US Coast Guard station in Connecticut

Coast Guard Station New London is a United States Coast Guard station located in New London, Connecticut. It is a unit of Coast Guard Sector Long Island Sound and is located next to Fort Trumbull.

==History==
The first fort was constructed on the site in 1775. In 1798, the State of Connecticut ceded the property to the Federal government of the United States, and the site has housed military buildings since then. Stone buildings near Fort Trumbull began to house the United States Revenue Cutter Service School of Commissioned Officers in 1910. In 1915, the Revenue Cutter Service was merged with the United States Life-Saving Service to form the United States Coast Guard, and the School of Commissioned Officers became the United States Coast Guard Academy.
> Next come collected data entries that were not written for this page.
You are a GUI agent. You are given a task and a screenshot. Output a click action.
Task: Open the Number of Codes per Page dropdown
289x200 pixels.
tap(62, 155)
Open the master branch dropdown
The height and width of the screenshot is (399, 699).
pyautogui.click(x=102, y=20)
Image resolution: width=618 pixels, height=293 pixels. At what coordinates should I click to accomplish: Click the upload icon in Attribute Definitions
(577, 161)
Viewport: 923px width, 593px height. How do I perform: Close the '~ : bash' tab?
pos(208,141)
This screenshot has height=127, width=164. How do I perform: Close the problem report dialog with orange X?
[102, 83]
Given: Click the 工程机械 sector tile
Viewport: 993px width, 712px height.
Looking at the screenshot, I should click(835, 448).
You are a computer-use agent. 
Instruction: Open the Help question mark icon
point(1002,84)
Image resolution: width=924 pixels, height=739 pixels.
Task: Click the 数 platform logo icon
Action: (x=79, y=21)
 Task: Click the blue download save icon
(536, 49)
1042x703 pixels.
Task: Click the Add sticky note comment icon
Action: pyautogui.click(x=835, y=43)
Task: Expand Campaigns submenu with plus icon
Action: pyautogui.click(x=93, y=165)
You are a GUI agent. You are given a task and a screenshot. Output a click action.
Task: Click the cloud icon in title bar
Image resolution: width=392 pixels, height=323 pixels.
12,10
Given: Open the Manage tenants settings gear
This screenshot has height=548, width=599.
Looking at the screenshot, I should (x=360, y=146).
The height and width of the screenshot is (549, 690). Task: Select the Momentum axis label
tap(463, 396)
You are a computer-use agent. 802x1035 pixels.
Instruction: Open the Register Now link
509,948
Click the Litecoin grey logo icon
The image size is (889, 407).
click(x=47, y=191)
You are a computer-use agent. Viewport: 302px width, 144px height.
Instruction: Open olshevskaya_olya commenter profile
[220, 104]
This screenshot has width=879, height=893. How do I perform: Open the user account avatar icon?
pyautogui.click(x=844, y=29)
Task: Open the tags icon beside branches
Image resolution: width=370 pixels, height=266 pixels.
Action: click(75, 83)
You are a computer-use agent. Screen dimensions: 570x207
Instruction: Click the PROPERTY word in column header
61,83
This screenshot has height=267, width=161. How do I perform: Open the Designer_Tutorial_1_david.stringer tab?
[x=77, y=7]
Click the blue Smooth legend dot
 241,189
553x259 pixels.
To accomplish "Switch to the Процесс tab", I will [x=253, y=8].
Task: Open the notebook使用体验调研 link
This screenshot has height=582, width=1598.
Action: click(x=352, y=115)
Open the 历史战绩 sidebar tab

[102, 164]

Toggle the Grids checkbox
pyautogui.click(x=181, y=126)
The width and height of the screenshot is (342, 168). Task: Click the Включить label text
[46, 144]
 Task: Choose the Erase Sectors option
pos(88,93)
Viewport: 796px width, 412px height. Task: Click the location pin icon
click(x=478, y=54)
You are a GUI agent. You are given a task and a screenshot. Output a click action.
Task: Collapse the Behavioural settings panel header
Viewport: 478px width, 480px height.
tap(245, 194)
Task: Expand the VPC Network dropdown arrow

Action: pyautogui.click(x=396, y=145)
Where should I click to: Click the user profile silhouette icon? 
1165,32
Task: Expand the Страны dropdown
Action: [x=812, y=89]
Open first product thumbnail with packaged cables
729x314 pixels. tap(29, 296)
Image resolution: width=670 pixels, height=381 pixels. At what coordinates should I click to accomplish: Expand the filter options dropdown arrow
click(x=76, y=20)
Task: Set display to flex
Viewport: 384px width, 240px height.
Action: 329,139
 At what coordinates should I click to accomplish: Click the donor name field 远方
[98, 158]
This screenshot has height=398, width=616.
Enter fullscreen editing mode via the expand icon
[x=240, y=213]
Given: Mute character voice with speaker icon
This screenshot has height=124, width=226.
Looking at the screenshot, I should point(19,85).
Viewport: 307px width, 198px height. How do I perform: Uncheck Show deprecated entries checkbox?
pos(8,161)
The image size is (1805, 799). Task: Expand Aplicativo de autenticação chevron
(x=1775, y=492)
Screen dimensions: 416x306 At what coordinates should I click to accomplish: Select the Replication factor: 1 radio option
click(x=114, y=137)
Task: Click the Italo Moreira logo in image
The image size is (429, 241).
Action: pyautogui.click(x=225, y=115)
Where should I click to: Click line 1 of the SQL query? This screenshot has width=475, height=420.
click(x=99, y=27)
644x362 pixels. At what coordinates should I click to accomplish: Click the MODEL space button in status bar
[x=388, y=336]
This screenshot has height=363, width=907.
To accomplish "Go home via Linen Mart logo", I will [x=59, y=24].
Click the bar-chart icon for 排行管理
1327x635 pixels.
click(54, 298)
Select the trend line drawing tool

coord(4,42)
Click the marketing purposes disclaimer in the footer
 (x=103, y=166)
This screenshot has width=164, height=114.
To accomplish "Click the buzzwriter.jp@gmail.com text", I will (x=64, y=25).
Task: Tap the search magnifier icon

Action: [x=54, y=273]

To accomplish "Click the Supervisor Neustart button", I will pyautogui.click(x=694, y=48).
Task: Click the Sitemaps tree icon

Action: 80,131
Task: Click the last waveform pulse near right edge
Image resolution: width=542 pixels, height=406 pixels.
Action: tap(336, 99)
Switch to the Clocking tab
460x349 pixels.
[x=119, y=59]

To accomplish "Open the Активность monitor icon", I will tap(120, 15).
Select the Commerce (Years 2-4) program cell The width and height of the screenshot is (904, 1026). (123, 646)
The Academy moved to its present-day campus in New London in 1932, and the old campus became Coast Guard Operating Base Fort Trumbull.

The base was important during the Prohibition era and World War II. The Coast Guard was a small force at the beginning of Prohibition, but it was greatly enlarged starting in 1924 in order to intercept rumrunning ships, and New London became the nation's largest Coast Guard base within two years.

In 1948, the Coast Guard transferred 13.62 acres of Fort Trumbull buildings to the Department of the Navy but retained buildings 45 and 12 and pier 2 as a tenant. The 1995 Base Realignment and Closure Commission (BRAC) recommended that the New London Detachment of the Naval Undersea Warfare Center be disestablished and the facility be transferred to the Coast Guard after the closure. This recommendation was adopted, and the location was returned to the Coast Guard in April 1997, after the New London detachment closed. The Navy Submarine Base, New London, Magnetic Silencing Facility remains at the station as a tenant of the Coast Guard.

Today, Station New London is part of Coast Guard Sector Long Island Sound within the First Coast Guard District. Units housed at the station conduct search and rescue, recreational boating safety, maritime law enforcement, military readiness, pollution response, and port security activities, including enforcing two permanent security zones established along the Thames River. Since September 2015 the 87 foot US Coast Guard cutter Albacore (WPB-87309) has been based upriver at the United States Coast Guard Academy. The unit personnel complement is one officer, 45 active duty enlisted personnel, 13 Coast Guard reservists, and 10 Coast Guard Auxiliarists.